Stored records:
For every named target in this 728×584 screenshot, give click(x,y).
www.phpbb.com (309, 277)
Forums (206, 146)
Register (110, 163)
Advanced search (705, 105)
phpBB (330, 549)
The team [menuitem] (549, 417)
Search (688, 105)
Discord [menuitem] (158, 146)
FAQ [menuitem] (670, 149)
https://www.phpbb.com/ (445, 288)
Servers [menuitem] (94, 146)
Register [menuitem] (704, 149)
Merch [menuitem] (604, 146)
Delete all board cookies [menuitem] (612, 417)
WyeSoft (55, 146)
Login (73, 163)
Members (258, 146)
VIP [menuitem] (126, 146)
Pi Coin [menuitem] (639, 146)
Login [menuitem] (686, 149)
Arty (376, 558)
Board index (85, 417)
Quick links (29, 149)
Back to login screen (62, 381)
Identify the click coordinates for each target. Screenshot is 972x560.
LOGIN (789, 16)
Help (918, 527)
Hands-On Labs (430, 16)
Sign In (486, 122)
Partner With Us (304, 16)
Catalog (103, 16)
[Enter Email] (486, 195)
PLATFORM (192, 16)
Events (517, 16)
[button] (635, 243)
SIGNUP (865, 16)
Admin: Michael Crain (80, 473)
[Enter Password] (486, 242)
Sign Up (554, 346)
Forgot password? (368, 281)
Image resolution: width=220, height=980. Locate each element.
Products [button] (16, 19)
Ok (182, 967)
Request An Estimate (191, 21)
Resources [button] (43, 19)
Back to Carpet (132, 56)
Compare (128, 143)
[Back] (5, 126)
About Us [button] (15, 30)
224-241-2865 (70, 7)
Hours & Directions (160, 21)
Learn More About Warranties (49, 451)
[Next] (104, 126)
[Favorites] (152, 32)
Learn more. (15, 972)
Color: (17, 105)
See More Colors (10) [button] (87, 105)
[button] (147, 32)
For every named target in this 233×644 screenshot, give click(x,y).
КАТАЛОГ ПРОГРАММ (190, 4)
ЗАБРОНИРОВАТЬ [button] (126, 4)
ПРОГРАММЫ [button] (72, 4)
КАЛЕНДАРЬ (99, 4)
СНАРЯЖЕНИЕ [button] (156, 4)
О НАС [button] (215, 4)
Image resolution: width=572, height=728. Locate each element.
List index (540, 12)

Exercise aim ▸ Rewrite all the entries above, replacing each "[menuitem]" with "[menu item]" and leaving everything else unchanged.

Task solution ▸
For every named target in this 728×584 screenshot, give click(x,y).
www.phpbb.com (309, 277)
Forums (206, 146)
Register (110, 163)
Advanced search (705, 105)
phpBB (330, 549)
The team [menu item] (549, 417)
Search (688, 105)
Discord [menu item] (158, 146)
FAQ [menu item] (670, 149)
https://www.phpbb.com/ (445, 288)
Servers [menu item] (94, 146)
Register [menu item] (704, 149)
Merch [menu item] (604, 146)
Delete all board cookies [menu item] (612, 417)
WyeSoft (55, 146)
Login (73, 163)
Members (258, 146)
VIP [menu item] (126, 146)
Pi Coin [menu item] (639, 146)
Login [menu item] (686, 149)
Arty (376, 558)
Board index (85, 417)
Quick links (29, 149)
Back to login screen (62, 381)
Identify the click coordinates for each target. Screenshot is 972x560.
LOGIN (789, 16)
Help (918, 527)
Hands-On Labs (430, 16)
Sign In (486, 122)
Partner With Us (304, 16)
Catalog (103, 16)
[Enter Email] (486, 195)
PLATFORM (192, 16)
Events (517, 16)
[button] (635, 243)
SIGNUP (865, 16)
Admin: Michael Crain (80, 473)
[Enter Password] (486, 242)
Sign Up (554, 346)
Forgot password? (368, 281)
Image resolution: width=220, height=980. Locate each element.
Products [button] (16, 19)
Ok (182, 967)
Request An Estimate (191, 21)
Resources [button] (43, 19)
Back to Carpet (132, 56)
Compare (128, 143)
[Back] (5, 126)
About Us [button] (15, 30)
224-241-2865 (70, 7)
Hours & Directions (160, 21)
Learn More About Warranties (49, 451)
[Next] (104, 126)
[Favorites] (152, 32)
Learn more. (15, 972)
Color: (17, 105)
See More Colors (10) [button] (87, 105)
[button] (147, 32)
For every named target in this 233×644 screenshot, give click(x,y).
КАТАЛОГ ПРОГРАММ (190, 4)
ЗАБРОНИРОВАТЬ [button] (126, 4)
ПРОГРАММЫ [button] (72, 4)
КАЛЕНДАРЬ (99, 4)
СНАРЯЖЕНИЕ [button] (156, 4)
О НАС [button] (215, 4)
Image resolution: width=572, height=728. Locate each element.
List index (540, 12)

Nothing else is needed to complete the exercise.